I am very open to your reading of the pivotal sex scene as being mechanical (other people have been writing, e.g., about bodies as commodities - which could be integrated into your reading, incidentally), but I want to see you *do* more of the reading. Show us how the language mechanizes them, or commodifies them. You are, in general, stronger on intuitive readings than on going through the details of why *we* should agree with you.
Your return to Marcuse-on-Brecht, and Marcuse on the structure of language, is already somewhat compelling, at least to me - but for it to really work, you need to analyze that structure in detail. What's alienating? What's mechanizing? The structure of his sentences or paragraphs? His word choice? You are making the claim that Gibson's language - as opposed to his characterization or plot - is alienating.
Prove that, and you've probably gotten a revision (and it would doubtless take several pages of close reading to justify your claims).
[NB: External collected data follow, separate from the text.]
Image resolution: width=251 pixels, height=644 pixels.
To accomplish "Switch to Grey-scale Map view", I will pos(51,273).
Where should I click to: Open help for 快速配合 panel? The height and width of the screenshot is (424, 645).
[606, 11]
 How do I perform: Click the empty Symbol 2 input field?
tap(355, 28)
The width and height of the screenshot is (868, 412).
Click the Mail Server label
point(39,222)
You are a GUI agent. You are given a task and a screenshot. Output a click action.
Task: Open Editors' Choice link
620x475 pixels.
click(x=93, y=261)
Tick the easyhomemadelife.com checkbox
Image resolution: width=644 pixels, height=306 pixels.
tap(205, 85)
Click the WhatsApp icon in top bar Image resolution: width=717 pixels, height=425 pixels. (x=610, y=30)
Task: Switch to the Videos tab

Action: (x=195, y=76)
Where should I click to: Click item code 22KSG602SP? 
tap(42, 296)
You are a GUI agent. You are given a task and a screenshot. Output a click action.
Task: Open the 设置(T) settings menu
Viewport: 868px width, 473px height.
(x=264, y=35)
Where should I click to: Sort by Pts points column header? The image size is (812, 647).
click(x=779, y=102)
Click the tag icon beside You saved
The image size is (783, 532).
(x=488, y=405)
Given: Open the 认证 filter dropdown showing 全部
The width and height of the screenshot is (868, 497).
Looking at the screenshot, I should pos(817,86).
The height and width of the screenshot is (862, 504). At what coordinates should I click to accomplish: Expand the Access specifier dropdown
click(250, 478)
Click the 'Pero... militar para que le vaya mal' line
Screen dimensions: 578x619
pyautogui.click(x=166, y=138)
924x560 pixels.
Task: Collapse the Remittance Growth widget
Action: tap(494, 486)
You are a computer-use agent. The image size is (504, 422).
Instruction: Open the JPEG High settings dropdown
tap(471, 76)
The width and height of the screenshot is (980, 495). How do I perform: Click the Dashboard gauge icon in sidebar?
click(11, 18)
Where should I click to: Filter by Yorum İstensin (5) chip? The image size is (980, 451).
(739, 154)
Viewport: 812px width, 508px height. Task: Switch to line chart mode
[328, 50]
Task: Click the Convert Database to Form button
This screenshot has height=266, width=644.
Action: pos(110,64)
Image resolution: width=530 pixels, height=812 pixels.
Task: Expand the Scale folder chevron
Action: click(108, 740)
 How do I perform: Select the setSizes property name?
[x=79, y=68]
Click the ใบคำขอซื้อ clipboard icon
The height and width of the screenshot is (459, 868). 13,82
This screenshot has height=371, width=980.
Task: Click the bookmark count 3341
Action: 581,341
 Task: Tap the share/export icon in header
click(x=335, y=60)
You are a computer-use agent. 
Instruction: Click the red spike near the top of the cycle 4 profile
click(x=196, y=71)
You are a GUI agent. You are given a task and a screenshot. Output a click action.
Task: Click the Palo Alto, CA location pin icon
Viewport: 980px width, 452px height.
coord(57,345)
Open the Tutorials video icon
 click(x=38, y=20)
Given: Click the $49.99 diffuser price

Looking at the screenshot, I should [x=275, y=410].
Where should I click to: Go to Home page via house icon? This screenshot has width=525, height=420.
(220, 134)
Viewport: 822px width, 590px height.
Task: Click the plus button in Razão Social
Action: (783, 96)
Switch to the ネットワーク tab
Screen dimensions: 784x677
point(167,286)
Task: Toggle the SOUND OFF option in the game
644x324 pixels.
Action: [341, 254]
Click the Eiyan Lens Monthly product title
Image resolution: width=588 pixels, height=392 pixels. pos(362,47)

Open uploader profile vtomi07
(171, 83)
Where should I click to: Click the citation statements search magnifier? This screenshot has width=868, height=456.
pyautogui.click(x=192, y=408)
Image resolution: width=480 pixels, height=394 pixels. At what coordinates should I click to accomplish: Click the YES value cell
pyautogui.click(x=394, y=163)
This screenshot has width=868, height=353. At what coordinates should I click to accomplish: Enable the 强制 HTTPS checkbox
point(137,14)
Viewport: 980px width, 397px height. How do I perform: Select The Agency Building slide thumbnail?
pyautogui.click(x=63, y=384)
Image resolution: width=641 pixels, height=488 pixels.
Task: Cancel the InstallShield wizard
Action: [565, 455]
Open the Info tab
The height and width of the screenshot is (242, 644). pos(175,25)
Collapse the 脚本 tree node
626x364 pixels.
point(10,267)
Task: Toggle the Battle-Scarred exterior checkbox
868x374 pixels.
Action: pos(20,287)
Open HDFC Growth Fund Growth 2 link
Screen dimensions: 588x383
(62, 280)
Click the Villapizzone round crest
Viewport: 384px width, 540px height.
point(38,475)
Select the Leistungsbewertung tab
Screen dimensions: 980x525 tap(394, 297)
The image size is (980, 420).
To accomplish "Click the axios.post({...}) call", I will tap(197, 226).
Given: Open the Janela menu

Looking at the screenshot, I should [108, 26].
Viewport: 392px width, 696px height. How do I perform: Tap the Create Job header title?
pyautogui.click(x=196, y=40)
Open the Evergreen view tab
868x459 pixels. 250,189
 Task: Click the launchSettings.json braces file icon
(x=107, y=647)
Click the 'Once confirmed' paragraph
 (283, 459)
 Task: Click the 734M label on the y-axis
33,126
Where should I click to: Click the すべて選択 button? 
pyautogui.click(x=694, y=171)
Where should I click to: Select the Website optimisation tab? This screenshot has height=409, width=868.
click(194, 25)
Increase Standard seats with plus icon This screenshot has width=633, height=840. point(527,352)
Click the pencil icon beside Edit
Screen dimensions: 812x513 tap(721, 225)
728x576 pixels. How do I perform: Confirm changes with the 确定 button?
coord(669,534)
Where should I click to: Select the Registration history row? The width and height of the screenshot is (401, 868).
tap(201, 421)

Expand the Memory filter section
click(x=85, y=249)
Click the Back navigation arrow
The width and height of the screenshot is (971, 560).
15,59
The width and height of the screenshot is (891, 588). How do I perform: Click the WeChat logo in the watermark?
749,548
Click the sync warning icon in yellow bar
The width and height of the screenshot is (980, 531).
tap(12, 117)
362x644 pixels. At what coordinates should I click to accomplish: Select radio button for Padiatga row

I really like your point about how individual alienation lead to dependency. In this post, though, you are talking about three different things. To start off, you discuss why people join cyberspace, and the identity that goes with doing so. Then, you are talking about instant gratification and finally alienation. All of these are really good and valid points, you just do not show that they are related, beyond the tenuous cyberspace link. Work on this link for a stronger argument. As it is now, you have no conclusion—I know that when I am writing a short response, I tend to just have a sentence or two at the end of my last paragraph; unfortunately, more is usually needed. Also, you wrote ‘the first sentence of the novel merges reality with this mechanical world of cyber identities in which people are defined by their “system,”’ but you do not explain how it does this. Throughout the entire post, you do a good job of integrating Gibson and Marcuse.